Stated exercise – Rewrite everything from the line containing "Remove Craig Willson from approvers" down to the end of the entries, adding 76 to each coordinate in the answers. Leave the pictures out.

(Rows of pointing data)
○ ○ ○ ○ ○ ○ ○

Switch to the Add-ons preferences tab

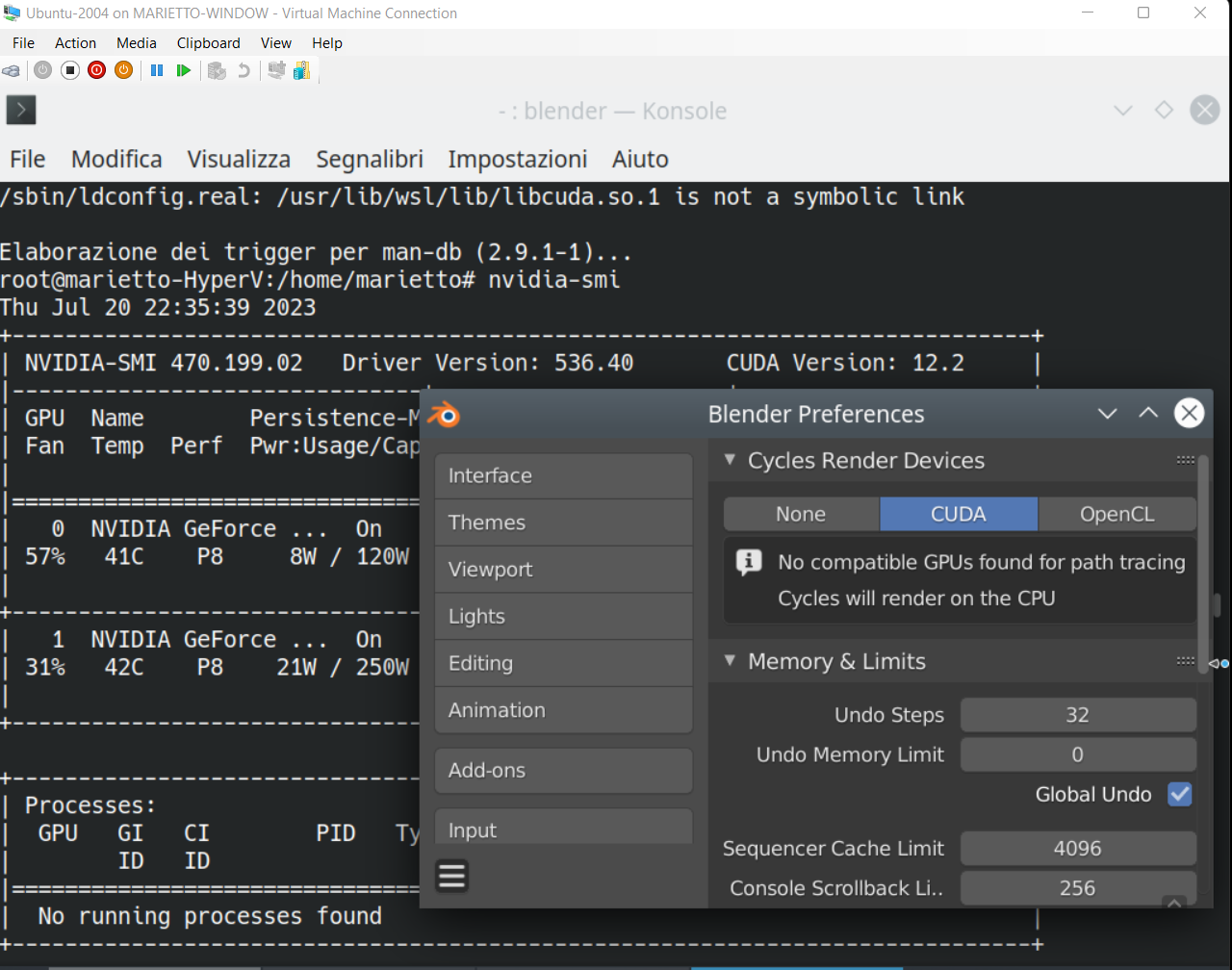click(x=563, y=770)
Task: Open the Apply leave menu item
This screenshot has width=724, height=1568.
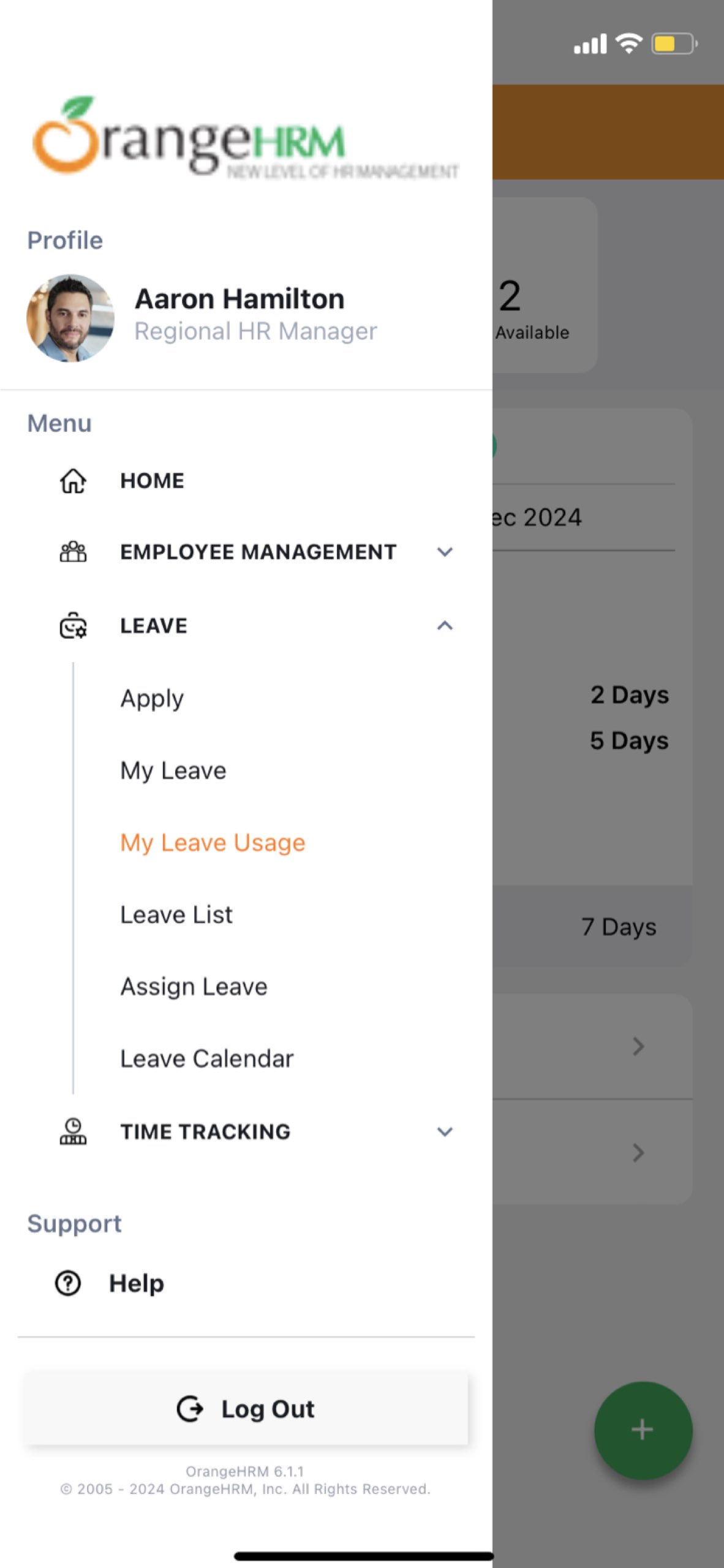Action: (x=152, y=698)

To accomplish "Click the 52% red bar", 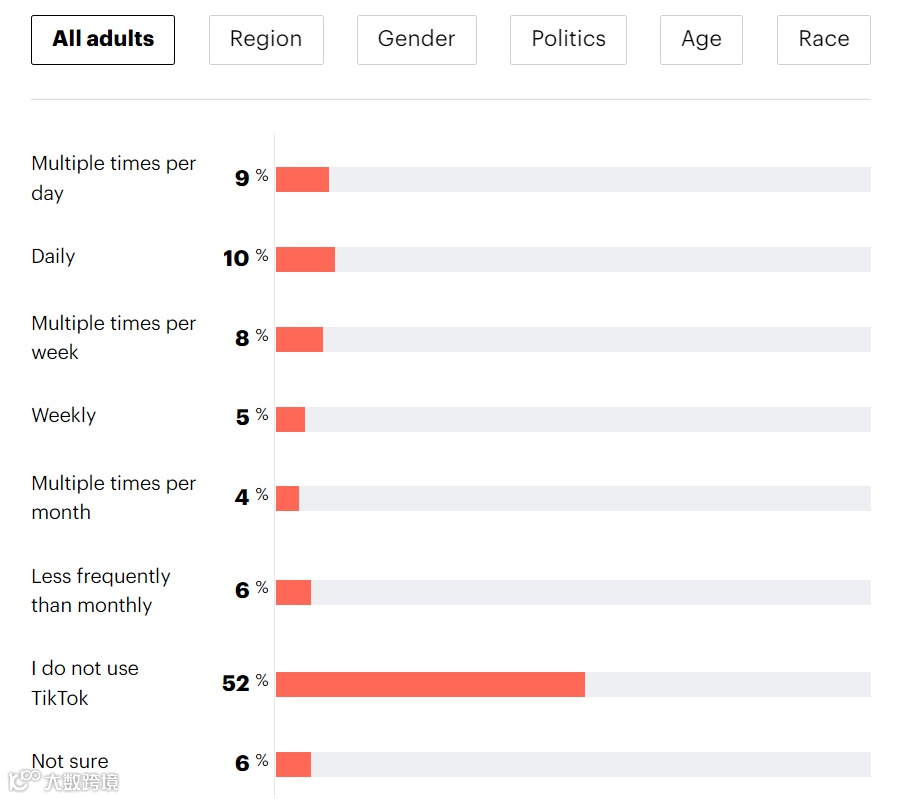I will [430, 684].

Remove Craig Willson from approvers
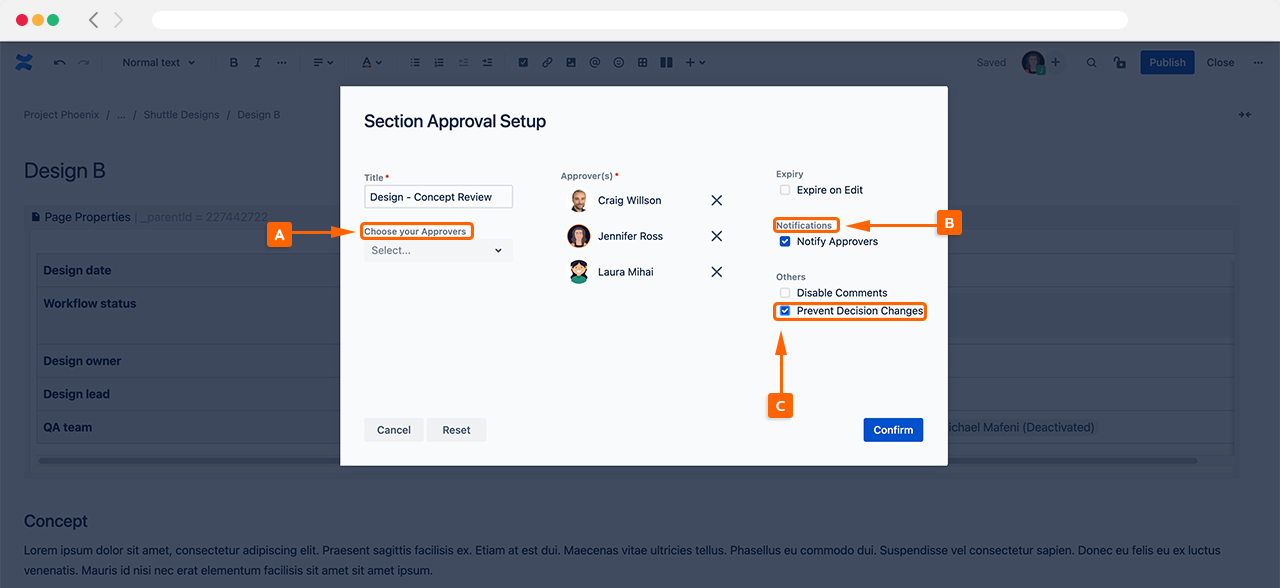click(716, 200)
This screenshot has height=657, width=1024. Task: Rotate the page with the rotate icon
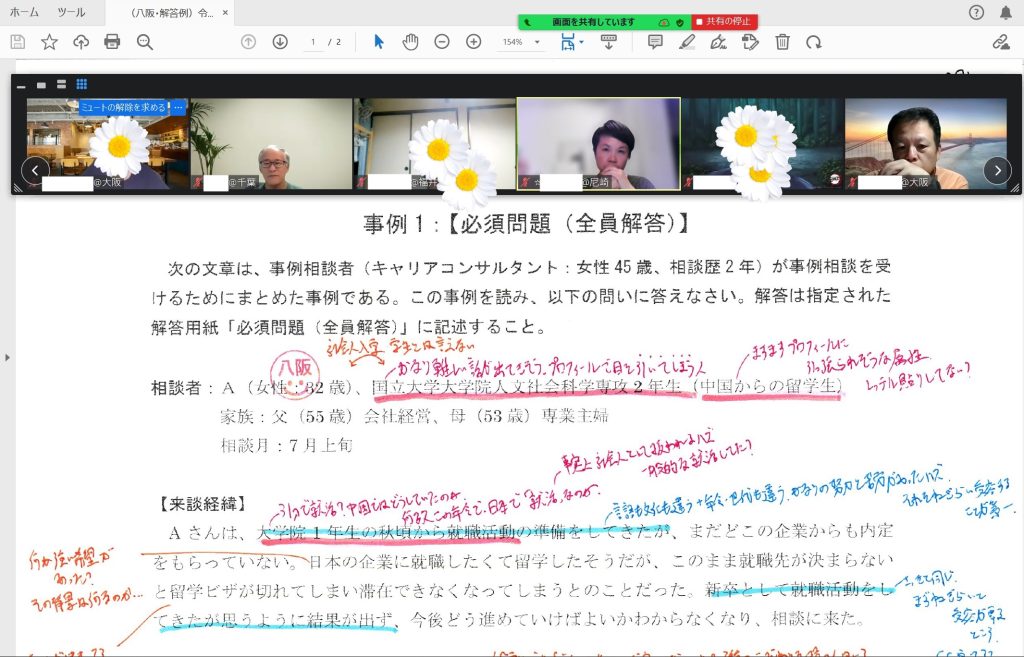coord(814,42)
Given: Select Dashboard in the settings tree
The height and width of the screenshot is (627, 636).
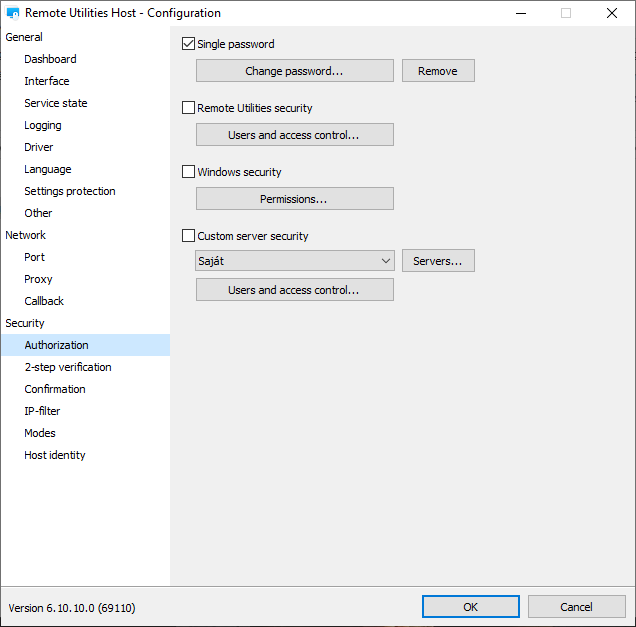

○ ○ ○ ○ ○ ○ ○

Reply to the task –
Remove Craig Willson from approvers
click(792, 276)
This screenshot has height=657, width=1024. Task: Rotate the page with the rotate icon
coord(890,118)
Given: Select Dashboard in the settings tree
The height and width of the screenshot is (627, 636).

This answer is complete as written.